We have to do a better fix on our financial management but the more difficult part is managing change? For instance, the NEDA’s national development agenda spells out these fixes yet we have been unable to execute and tackle the fundamental, structural issue in our economy.

To begin with, we need to drastically raise revenues, i.e., we cannot raise them internally – our aggregate investments are inadequate to generate the level of GDP that we need. (Thanks to our tycoons for their aggressive investment efforts; they are doing their herculean share in filling in our investment void – to raise or double investments to 28% of GDP as set by NEDA and approach the GDP of Thailand and Malaysia and bring poverty to below 20 %.)

Millions of Filipinos have figured that there are not enough jobs in the country to give them the level of income that they need; and so roughly 10 million of us had to bite the bullet and become OFWs. OFW remittances were supposed to be a stop-gap measure – they were in exchange for draining talent – which we had to resort to until we get a fix on our economy.

Whenever the exception becomes the rule, chaos reigns?

What about managing change?

How do we raise our revenues? What products and services do we need to produce? Who will produce, what, when, where and how?

We are a people steeped in culture and tradition yet facing these fundamental questions requires that we start with a clean slate?

We cannot start our problem-solving efforts with a mindset that limits our options?
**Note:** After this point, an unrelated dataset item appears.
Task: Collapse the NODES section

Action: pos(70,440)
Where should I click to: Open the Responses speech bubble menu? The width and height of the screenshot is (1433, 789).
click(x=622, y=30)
And hence the ideology or cultural beliefs and tradition that we espouse must be held at bay, i.e., push the driving forces and restrict the restraining forces in order to gain traction and move us forward in our development efforts, and win our fight against poverty? Our ideology, beliefs and tradition may be very Filipino – we being the only Christian country in this part of the world – but where do we draw the line between our Christian values and our comfort zone? Like Europeans drawing the line between New and Old Europe? Like Obama drawing the line between American entrepreneurial spirit and greed?

If we do not have the means to substantially raise our investments, should we more than welcome them, i.e., how do we solicit, attract and secure them like our tycoons are doing via their foreign partners? If we don’t have the products and services or the technology to produce them, how do we develop and/or acquire them? If we don’t have the market to sell them, how do we create and win them?
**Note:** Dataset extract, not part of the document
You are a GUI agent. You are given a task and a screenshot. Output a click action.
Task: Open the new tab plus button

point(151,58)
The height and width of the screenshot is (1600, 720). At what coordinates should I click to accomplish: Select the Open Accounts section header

We don’t have to go it alone – to pull together: capital formation, investment, market, technology, efficiency, productivity, competitiveness – we need to partner with the right global players? For instance, as reported in the local papers: (NEW YORK, Feb. 1, Reuters) “emerging markets will likely remain a viable alternative for private-equity investors seeking returns during the deepening global financial crisis, according to an official with the International Finance Corporation”.

But the bigger reason is: the developing world will be the engine of the global economy over the next several years if not decades. This was stressed by Jeff Immelt, the CEO of GE in a recent Q&A forum sponsored by the Wall Street Journal, i.e., GE’s plans are designed to generate greater revenues outside the U.S. over domestic U.S. sales. (This writer spoke, together with a couple of other Fortune 500 representative-companies generating greater revenues overseas, before GE managers in 1992 when GE was stepping up their globalization plans as part of their benchmarking efforts.)

Why? China and India despite their recent economic booms (and last year’s and this year’s projected slowdown) have a lot more room to develop – from their infrastructure needs as well as consumer demands: non-durable and durable goods like housing, cars, appliances, among others. And this also applies to other developing countries like the Philippines which is why even with the global economic meltdown our economy grew and did not contract in 2008.